# Selected excerpt
++++++++

Ordered iid Exp(1) Random Variable: Conditional Density Function I'm working on the following exercise from Achim Klenke's "Probability Theory: A Comprehensive Course" (3rd Ed, Exercise 15.1.3):

Let $n \in \mathbb N$ and let $X_1, \ldots, X_n$ be i.i.d. exponentially distributed random variables with parameter $1$. Let $Y_1, \ldots, Y_n$ be independent exponentially distributed random variables with $\mathbf P_{Y_k} = \exp_k$. That is, $$(Y_1, \ldots, Y_n) \stackrel{\mathcal D}{=} (X_1, X_2/2, X_3/3, \ldots, X_n/n)$$ where $\stackrel{\mathcal D}=$ denotes equivalently distributed. Finally, sort the values of $X_i$ by size $X_{(1)} > X_{(2)} > \cdots > X_{(n)}$. Show that
$$
\left( X_{(n)}, X_{(n-1)}, \ldots, X_{(1)}\right) \stackrel{\mathcal D}= \left( Y_n, Y_{n-1} + Y_n, \ldots, Y_1 + Y_2 + \cdots + Y_n\right).

++++++++

# Given data

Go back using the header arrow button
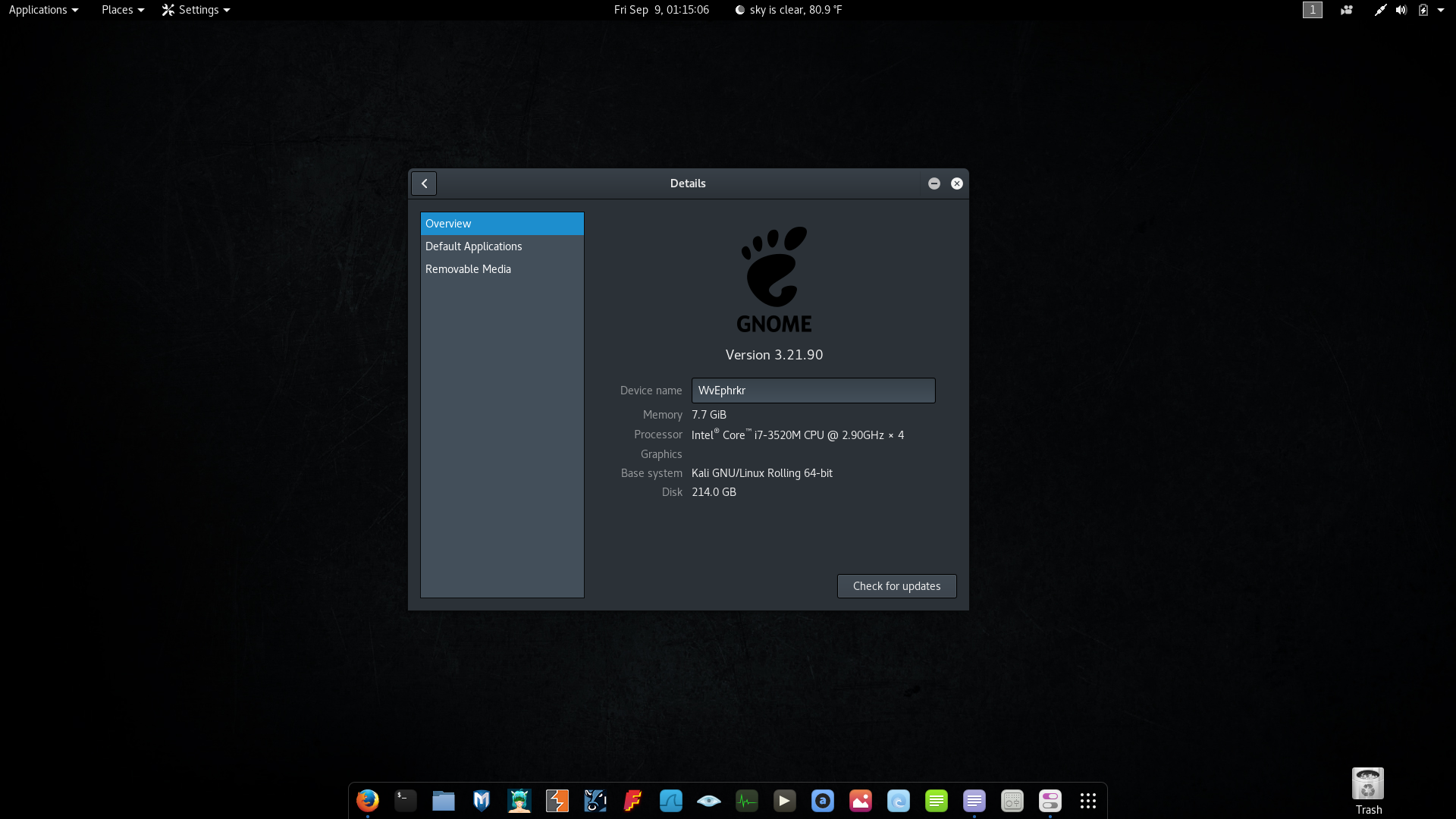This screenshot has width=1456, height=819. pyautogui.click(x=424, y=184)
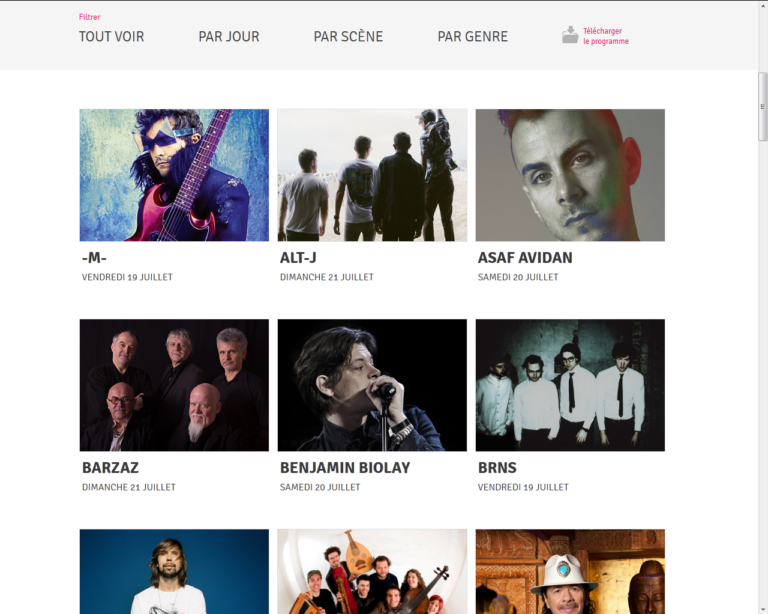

++++++++

# What you should do
Reproduce the probability exercise from "Ordered iid Exp(1)" up to and including "Y_2 + \cdots + Y_n\right).", substituting "identically distributed" for "equivalently distributed".

# Reply
Ordered iid Exp(1) Random Variable: Conditional Density Function I'm working on the following exercise from Achim Klenke's "Probability Theory: A Comprehensive Course" (3rd Ed, Exercise 15.1.3):

Let $n \in \mathbb N$ and let $X_1, \ldots, X_n$ be i.i.d. exponentially distributed random variables with parameter $1$. Let $Y_1, \ldots, Y_n$ be independent exponentially distributed random variables with $\mathbf P_{Y_k} = \exp_k$. That is, $$(Y_1, \ldots, Y_n) \stackrel{\mathcal D}{=} (X_1, X_2/2, X_3/3, \ldots, X_n/n)$$ where $\stackrel{\mathcal D}=$ denotes identically distributed. Finally, sort the values of $X_i$ by size $X_{(1)} > X_{(2)} > \cdots > X_{(n)}$. Show that
$$
\left( X_{(n)}, X_{(n-1)}, \ldots, X_{(1)}\right) \stackrel{\mathcal D}= \left( Y_n, Y_{n-1} + Y_n, \ldots, Y_1 + Y_2 + \cdots + Y_n\right).